À
Agnès Buzyn,
Ministère des solidarités et de la santé, 🧭Gouvernement Philippe 2 •
22 janv. 2019Mme George Pau-Langevin alerte Mme la ministre des solidarités et de la santé sur la diminution préoccupante du nombre de gynécologues médicaux en poste sur l'ensemble du territoire et dans les grandes villes en particulier. Depuis de longues années, les associations et singulièrement le Comité de défense de la gynécologie médicale se mobilisent contre les conséquences néfastes de la suppression en 1986 de la spécialité « gynécologie médicale ». Certes, suite à des nombreuses pétitions et manifestations, des postes ont été réouverts, à hauteur de 41 postes en 2013, 68 en 2015 et 82 pour 2018, mais en nombre insuffisants pour répondre aux besoins.
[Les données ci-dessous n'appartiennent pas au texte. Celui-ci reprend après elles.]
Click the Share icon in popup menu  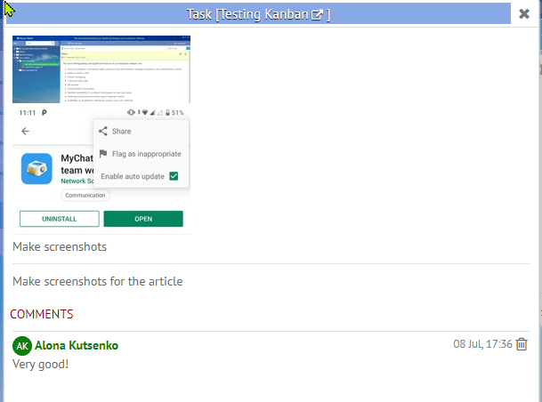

La situation est d'autant plus grave aujourd'hui que 62% des gynécologues médicaux en exercice ont atteint 60 ans ou plus et qu'il est difficile de les remplacer en raison du nombre insuffisant de jeunes formés et du peu de reconnaissance accordée à ce diplôme. La création annoncée d'assistants médicaux ou les nouvelles compétences allouées aux sages-femmes ne semblent pas suffisantes pour pallier cette désertification. Elle lui demande ce qu'elle compte faire pour assurer la qualité du suivi médical que les Françaises, et surtout les plus jeunes d'entre elles, sont en droit d'espérer.